I start with a quick check of what I have in the fridge/freezer - not a hard count, just an eyeball that I have some chicken, I have some ground beef, I have lentils, I have rice, I have pasta, etc. Then I sit down with my laptop and my spreadsheet and start entering meals.
Here's a screenshot of this weeks spreadsheet, which then gets printed and posted on the fridge. You can see that I make notes to myself about some meals and I have a dinner out planned as well.
So as you can see, breakfast is the same thing - either oats or yogurt, fruit, and coffee. So that's easy.
Dinner is next: I plan dinner for 6 days, allowing one day for eating out. My DH is all about meat and potatoes and veggies ... so I base most of my meals around a meat. I might do a veggie meal a week, but even then, I try to make it optional for DH to add a grilled chicken breast or some sausage if he wants to cook his own. I keep a list of recipes that I'd like to try and sometimes I have pages torn out of my Cooking Light or bookmarked on the web that I will add to the list. I also try to plan meals that there will be leftovers for lunch the next day.
Once all the dinners are filled in, I plan my lunches based on the previous nights dinner. If the previous nights dinner doesn't have leftovers, then I'll plan sandwiches or I'll make that the day I eat lunch out with a friend or collegue.
Weekends are a little looser, since we might wind up eating out or I might wind up snacking on veggies and popcorn during the ball game, so while I plan the weekends, usually only the dinner part stays consistent.
Then I go back through everything I've planned on my grid and add whatever we don't have in the pantry/fridge/freezer to my grocery list below. I take it meal by meal and then x2 something that I'll use for more than one meal.
You can see there's nothing under the Sam's/Costco heading, since we went to Sam's less than 2 weeks ago and bought chicken, salmon, burger, pork loin, rice, a case of canned diced tomatoes, a case of tomato paste, etc., etc. As those things run low, I'll add them to the list and in about 2 weeks or so, we'll make another big Sam's Club trip.
You can also see that most of what I buy each week winds up being veggies and fruit. I'll also, while I'm at the store, pick up whatever other veggies and fruit is on sale for snacks. Or, if I find something that's on sale that looks really good, I might change the menu around it ... but I'll have the whole thing with me when I shop, so I can make that decision on the fly.

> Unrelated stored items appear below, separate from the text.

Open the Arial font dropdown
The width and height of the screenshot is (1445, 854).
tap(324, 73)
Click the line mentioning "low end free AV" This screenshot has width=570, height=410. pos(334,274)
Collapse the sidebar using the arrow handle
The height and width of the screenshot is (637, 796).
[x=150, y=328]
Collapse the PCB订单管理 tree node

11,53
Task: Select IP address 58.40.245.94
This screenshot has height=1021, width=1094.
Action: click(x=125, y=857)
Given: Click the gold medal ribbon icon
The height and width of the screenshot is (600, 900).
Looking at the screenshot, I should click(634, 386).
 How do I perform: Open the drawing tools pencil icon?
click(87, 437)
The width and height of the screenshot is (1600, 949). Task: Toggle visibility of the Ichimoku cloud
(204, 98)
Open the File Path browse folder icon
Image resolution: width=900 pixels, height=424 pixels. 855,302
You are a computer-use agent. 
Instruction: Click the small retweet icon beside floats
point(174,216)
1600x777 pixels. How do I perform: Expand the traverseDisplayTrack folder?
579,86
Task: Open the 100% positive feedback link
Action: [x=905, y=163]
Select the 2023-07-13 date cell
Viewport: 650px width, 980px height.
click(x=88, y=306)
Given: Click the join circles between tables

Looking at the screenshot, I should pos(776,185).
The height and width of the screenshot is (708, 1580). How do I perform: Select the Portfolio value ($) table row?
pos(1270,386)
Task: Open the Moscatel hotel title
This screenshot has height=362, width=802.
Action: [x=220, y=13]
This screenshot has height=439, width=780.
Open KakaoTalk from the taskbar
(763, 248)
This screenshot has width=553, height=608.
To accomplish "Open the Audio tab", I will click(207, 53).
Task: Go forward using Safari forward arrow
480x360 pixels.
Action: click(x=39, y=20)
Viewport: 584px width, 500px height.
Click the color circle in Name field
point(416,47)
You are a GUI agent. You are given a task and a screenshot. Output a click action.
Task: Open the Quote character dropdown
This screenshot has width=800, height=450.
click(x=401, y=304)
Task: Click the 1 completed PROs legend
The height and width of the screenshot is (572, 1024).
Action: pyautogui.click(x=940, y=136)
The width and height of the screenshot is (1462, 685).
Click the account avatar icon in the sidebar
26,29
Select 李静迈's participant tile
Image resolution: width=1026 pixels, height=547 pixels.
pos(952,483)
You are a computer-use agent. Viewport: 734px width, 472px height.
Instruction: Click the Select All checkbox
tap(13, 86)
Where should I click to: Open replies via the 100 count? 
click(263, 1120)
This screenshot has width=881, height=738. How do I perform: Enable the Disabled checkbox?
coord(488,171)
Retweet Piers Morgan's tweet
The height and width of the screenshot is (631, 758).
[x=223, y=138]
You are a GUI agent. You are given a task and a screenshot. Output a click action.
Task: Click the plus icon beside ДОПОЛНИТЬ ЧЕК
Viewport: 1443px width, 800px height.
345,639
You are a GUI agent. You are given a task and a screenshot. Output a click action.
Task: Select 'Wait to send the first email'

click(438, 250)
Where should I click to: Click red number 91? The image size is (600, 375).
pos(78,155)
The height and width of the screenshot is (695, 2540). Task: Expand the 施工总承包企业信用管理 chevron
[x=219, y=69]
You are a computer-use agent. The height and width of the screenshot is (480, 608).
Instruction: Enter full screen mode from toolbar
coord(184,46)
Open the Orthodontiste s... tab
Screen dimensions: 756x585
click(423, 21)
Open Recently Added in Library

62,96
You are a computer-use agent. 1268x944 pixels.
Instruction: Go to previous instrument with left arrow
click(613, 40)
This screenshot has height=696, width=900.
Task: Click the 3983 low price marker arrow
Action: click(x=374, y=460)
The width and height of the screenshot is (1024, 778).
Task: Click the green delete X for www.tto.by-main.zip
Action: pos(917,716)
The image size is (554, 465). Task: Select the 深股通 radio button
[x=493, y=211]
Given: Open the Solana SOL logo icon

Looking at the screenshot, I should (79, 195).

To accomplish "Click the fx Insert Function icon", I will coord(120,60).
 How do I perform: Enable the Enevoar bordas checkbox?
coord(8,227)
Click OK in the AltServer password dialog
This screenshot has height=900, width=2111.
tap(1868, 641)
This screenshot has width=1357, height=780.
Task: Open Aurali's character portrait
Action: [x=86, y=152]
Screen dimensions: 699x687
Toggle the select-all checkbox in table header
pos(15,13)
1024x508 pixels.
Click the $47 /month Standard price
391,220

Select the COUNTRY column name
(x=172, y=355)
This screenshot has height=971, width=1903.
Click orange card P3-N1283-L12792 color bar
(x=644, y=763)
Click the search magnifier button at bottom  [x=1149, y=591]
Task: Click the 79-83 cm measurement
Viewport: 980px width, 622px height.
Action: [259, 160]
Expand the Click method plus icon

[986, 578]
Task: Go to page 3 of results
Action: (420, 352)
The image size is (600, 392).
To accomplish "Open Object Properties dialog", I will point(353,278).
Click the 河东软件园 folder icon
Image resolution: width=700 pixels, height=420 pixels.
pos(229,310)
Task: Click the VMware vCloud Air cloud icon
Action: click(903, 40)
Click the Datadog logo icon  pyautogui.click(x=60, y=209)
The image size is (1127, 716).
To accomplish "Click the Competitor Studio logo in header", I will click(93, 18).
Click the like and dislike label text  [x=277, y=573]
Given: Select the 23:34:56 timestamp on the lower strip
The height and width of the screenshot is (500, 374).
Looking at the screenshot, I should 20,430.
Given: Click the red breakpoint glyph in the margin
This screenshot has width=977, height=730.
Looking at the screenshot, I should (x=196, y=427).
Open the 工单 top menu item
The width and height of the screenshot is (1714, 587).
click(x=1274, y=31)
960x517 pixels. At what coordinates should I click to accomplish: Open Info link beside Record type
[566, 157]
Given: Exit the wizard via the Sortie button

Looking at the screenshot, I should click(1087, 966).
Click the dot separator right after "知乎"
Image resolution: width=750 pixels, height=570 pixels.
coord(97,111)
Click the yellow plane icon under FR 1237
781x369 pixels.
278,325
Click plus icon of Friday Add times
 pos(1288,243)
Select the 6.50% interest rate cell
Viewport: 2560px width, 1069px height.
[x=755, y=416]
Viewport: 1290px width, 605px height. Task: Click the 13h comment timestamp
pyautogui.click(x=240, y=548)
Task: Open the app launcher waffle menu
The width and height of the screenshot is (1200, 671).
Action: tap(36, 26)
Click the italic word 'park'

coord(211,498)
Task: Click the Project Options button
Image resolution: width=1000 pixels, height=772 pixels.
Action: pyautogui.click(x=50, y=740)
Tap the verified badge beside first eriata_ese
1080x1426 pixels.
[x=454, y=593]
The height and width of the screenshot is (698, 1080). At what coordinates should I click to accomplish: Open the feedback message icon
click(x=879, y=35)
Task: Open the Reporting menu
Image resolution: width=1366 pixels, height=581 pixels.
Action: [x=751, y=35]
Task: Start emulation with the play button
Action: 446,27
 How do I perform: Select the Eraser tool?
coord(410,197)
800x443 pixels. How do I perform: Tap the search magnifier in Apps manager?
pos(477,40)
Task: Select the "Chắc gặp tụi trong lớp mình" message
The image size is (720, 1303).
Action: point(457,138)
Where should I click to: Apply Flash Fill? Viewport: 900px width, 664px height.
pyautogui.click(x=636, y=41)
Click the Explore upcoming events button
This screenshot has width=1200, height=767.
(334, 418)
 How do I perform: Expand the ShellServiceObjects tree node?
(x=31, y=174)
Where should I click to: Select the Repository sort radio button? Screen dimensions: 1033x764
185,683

The whole process takes me about 30-40 minutes at home - to check the pantry/fridge, fill out the grid, make the shopping list. (Unless I'm fooling around with recipes, in which case it might take me longer, but that's mostly cause I'm having fun.)
Then the grocery shopping part takes me another hour including driving time.
But the best part is that every night when I get home, I know exactly what I'm going to fix, and I know that I have everything I need there. And I know exactly what to pack for lunch the next day, so after dinner I can pack my lunch and put it in the fridge and just grab it and go the next morning.
It makes my life SO much easier.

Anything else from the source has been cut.